[Saved data entries]
═══

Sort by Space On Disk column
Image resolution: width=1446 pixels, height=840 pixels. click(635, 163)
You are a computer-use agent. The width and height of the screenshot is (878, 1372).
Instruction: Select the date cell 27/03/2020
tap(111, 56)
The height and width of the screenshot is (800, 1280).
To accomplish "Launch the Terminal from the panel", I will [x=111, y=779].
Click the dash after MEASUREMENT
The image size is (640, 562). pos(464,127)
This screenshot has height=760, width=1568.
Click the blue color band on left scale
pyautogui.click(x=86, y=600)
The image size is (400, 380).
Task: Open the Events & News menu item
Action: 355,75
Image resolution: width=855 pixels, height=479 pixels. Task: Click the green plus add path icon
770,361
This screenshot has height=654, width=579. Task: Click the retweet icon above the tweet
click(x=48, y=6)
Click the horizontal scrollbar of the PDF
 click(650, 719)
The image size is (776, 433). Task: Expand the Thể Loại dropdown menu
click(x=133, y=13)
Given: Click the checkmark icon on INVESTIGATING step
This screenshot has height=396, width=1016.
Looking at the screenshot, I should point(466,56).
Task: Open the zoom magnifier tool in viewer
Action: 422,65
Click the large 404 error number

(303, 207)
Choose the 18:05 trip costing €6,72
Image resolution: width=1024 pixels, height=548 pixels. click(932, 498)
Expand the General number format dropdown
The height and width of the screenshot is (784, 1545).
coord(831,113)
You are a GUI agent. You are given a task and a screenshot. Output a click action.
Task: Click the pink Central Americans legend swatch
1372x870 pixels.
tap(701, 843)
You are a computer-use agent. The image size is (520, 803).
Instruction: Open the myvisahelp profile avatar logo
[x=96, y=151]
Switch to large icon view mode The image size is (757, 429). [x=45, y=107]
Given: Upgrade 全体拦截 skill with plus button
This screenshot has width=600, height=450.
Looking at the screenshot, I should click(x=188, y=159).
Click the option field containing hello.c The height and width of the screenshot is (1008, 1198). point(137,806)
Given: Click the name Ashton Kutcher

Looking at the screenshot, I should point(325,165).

═══

Task goal: Looking at the data above, write out exactly the lines that start at the one containing "1372x870 pixels." and end at the one containing "Given: Upgrade 全体拦截 skill with plus button"; include both and nothing beyond.

Answer:
1372x870 pixels.
tap(701, 843)
You are a computer-use agent. The image size is (520, 803).
Instruction: Open the myvisahelp profile avatar logo
[x=96, y=151]
Switch to large icon view mode The image size is (757, 429). [x=45, y=107]
Given: Upgrade 全体拦截 skill with plus button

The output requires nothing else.